As currently designed, the laws do have some potential shortcomings. The heavy reliance on Portfolio Manager and the limitations of that software—namely, calibration to the outdated 2003 CBECS data, which include limited numbers of some types of buildings—is a concern. More problematic, perhaps, than Portfolio Manager itself is the reporting, in most cities, of only EUIs and Energy Star scores. These pieces of information might not be all that useful for prospective tenants and buyers. A survey of real estate agents could shed some light on the extent of this problem and reveal if prospective tenants and buyers are using the EUI and Energy Star scores in making their decisions. Our concern is that the actual energy costs for leased space that a prospective tenant is considering may be only weakly correlated with the building’s EUI and Energy Star score.

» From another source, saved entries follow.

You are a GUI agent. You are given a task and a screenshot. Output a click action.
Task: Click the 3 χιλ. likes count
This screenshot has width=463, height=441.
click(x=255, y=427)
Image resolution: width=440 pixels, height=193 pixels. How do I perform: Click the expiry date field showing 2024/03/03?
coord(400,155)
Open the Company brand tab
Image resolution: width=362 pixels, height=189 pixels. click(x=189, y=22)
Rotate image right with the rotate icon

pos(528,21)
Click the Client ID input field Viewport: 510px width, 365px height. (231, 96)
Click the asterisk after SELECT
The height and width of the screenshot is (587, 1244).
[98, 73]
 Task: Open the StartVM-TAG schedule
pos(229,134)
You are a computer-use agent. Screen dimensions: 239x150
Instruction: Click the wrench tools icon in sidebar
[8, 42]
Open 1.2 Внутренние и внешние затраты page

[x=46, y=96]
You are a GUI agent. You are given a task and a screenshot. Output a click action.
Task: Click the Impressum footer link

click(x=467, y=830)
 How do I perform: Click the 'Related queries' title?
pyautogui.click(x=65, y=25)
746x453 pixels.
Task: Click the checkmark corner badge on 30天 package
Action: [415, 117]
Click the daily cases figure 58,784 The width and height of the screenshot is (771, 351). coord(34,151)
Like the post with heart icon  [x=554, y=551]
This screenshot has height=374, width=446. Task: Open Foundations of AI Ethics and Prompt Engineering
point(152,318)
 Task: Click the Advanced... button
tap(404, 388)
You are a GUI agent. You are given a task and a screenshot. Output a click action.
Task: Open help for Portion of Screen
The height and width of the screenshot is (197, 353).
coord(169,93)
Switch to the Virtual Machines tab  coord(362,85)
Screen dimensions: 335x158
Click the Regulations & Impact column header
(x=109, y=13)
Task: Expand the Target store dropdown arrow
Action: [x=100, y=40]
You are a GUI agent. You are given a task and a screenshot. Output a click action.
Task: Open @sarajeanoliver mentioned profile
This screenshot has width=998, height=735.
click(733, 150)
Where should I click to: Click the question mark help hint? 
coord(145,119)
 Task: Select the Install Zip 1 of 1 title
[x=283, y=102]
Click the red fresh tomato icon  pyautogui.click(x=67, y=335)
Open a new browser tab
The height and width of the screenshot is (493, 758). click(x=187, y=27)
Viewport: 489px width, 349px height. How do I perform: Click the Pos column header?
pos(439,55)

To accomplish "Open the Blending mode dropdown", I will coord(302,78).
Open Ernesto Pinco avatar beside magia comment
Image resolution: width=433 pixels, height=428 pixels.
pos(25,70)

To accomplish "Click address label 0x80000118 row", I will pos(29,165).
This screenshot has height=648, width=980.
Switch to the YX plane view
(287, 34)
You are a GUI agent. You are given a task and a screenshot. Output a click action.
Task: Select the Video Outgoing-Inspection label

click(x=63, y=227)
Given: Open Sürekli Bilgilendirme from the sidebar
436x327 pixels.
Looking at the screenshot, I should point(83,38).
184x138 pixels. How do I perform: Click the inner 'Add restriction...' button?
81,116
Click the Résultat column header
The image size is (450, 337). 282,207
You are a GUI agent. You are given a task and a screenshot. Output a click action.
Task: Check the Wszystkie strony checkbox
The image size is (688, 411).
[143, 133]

Perhaps our greatest concern is in the evaluation of these laws as time moves forward. Measurement and verification of energy savings from energy efficiency programs in general are fraught with problems. Access to the requisite utility billing data is difficult to obtain, and simple comparisons of energy use by program participants before and after the program intervention generally are not sufficient to identify the effects of a policy for a variety of reasons. In the case of disclosure requirements, we are concerned that cities will report average Energy Star scores or summary EUI statistics over time and draw conclusions about the efficacy of the requirements. It is essential that independent researchers conduct careful and systematic evaluations that rely on data for both affected and nonaffected buildings from time periods before and after the program takes effect. This type of evaluation will be necessary to understand how effective benchmarking and disclosure requirements are in narrowing the energy efficiency gap.